Naturally, as a former atheist, and a very hardheaded one at that, I continue to struggle with my old atheist biases as those old neural pathways fire off. Old habits die hard, as do old ideas, evidently. I have dealt with it through patience, prayer, scripture, attending services, and the Christian community. This weekend, my doubts were smashed to pieces.

A friend of mine recently passed tragically. I was able, through the grace of God, to travel across the state of Oregon (9 hours in the car total, there and back) to attend her funeral and support her family. It is unlikely that this could have occurred in the throws of my addiction.

Today is what really did it. This morning, I got up, took a shower, threw on my nice church clothes, and headed out for Sunday service. My church is close to my parent's house, and I remembered they had laxatives, which I badly needed (Keto diet, lots of cheese, no fiber). So I dropped by before church. I noticed I was the only one there. My grandma, who lives there, was not in her usual spot. I had a cup of coffee and hung out downstairs for a few minutes. On a whim, I decided to go upstairs. What I found rocked my world. My grandmother was laying on the floor in my mom's office. I had never seen her in that room before. I immediately jumped into action. She told me she had fallen and was crawling to a chair to sit down. I helped her into the chair and began assessing.

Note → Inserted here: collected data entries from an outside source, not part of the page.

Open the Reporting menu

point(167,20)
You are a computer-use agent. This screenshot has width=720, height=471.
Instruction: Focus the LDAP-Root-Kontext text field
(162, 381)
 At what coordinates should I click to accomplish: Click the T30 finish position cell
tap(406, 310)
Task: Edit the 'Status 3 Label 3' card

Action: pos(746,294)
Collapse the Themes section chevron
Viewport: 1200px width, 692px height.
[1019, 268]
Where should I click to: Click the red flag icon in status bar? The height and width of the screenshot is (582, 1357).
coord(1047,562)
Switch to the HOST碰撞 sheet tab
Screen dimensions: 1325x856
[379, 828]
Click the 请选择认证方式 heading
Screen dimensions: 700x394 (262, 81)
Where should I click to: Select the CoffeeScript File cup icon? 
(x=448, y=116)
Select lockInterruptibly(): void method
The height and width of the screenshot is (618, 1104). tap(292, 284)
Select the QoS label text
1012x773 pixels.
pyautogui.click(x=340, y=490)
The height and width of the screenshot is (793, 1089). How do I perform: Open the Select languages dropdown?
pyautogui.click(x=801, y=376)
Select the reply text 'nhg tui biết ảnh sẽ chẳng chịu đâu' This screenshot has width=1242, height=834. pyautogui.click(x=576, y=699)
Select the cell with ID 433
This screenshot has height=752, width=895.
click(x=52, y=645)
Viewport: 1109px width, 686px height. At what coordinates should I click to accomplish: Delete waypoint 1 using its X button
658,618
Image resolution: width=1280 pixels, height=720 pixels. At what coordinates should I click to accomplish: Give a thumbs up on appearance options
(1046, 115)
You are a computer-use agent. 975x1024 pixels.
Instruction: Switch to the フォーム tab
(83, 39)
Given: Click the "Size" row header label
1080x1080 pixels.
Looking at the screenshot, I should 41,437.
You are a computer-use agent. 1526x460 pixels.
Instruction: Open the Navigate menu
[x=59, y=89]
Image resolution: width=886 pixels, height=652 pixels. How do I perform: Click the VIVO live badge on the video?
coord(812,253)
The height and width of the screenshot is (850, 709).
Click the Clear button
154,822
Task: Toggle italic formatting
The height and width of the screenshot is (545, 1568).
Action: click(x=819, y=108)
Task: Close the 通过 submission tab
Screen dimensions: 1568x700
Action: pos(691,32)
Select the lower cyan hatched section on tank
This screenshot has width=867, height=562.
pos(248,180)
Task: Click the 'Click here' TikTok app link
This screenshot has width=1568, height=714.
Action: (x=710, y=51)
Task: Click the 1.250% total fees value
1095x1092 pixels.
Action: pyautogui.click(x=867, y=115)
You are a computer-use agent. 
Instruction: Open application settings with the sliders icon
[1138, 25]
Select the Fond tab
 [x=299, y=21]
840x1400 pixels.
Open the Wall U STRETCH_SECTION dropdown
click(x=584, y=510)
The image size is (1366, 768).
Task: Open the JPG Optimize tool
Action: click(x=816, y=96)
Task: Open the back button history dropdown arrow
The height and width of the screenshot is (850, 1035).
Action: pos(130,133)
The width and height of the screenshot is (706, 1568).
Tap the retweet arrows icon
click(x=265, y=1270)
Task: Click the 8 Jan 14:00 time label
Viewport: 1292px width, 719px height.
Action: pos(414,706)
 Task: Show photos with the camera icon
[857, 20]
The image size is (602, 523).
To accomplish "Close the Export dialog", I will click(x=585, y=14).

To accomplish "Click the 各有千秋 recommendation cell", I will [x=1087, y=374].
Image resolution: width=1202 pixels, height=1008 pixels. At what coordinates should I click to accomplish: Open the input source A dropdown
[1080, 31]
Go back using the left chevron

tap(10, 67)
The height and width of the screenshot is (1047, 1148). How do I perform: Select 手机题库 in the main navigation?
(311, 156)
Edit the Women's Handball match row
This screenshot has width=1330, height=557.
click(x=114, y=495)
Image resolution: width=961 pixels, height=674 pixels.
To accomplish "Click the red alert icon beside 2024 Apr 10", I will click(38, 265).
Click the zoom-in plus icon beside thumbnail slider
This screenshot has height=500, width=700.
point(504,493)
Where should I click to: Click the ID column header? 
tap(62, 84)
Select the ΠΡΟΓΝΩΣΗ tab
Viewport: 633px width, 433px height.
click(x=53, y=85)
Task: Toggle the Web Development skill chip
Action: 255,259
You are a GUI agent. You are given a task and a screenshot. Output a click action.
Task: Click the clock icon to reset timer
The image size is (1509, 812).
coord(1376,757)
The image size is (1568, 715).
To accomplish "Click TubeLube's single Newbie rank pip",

She seemed confused and had trouble speaking. Bad sign. Then I noticed something very, very bad. One side, and only one side, of her face was droopy while the other was normal. That means stroke. I called for an ambulance and they came sirens blazing.

I met her at the hospital, and I spent some time in prayer. The next 9 hours I spent with my family at the hospital, comforting my grandmother when we were allowed to see her. She went into surgery, and it went well. They found and removed the clot it her brain. We won't know the extent of the damage for a few days, but she will live. She is in recovery now.

What are the chances? What are the chances that me, a former Emergency Medical Technician, happened to be at the right place at the right time to catch this and get help? My family was praising me, but I don't feel I deserve any praise. I went there to get some laxatives because I was constipated. It was all God. And further, my mother who is in Mexico on vacation, told me over the phone that she trusted all medical decisions to me. In my addiction, my mom couldn't leave her wallet out, ever, much less trust me with huge decisions like this. When my grandpa (this grandma's husband) died a few years ago, I was drunk when I found out. I continued to drink that night until I blacked out, and I am to this day ashamed. This time, I was sober. This time, I was there. I have God to thank.

I don't know what else to say, but I do know, I no longer have any doubts. My grandmother is 78, and I don't blame God for her stroke; these things are a natural process of God's gift of life. But I do credit God for helping me catch it.

So the last thing, please pray for my Grandma. Her name is Barbara. We call her Bubbe.
 

Jeshu

Bought by His Blood
Site Supporter
Mar 25, 2005
15,422
7,571
64
One of the Greatest Places on Earth.
✟600,188.00
Country
Australia
Faith
Christian
Marital Status
Married
An awesome testimony thank you for sharing. One way to resist atheist thought is to look at Jesus dying on the cross also for the atheists. The more you love Him for that the more convinced in your faith you will be.

Unbelief.
Your voice turned me utterly insane,
believing your suggestions
thinking there is no God.
For you betrayed my Good Life,
pushing me into that bottomless pit,
into fiery Hell for years on end.

Flying right through my reality,
your miserable voice dividing
myself against myself,
your taunts attacking faithful self,
hopelessness cutting me up,
your lies barring access to true Life!

No faith feeding my starving soul,
instead doubt, confusion and terror,
false evidence locking my hopes away,
devoid from true self or any good thing,
torturing me in those dark dungeons,
you only ever set out to murder me!
 
Upvote 0

Not me

Righteousness is right and not me.
Feb 26, 2018
2,025
1,916
66
California
✟263,950.00
Country
United States
Faith
Christian
Marital Status
Single
Hi all. Prayers and blessings to everyone, hope you had a wonderful Christmas.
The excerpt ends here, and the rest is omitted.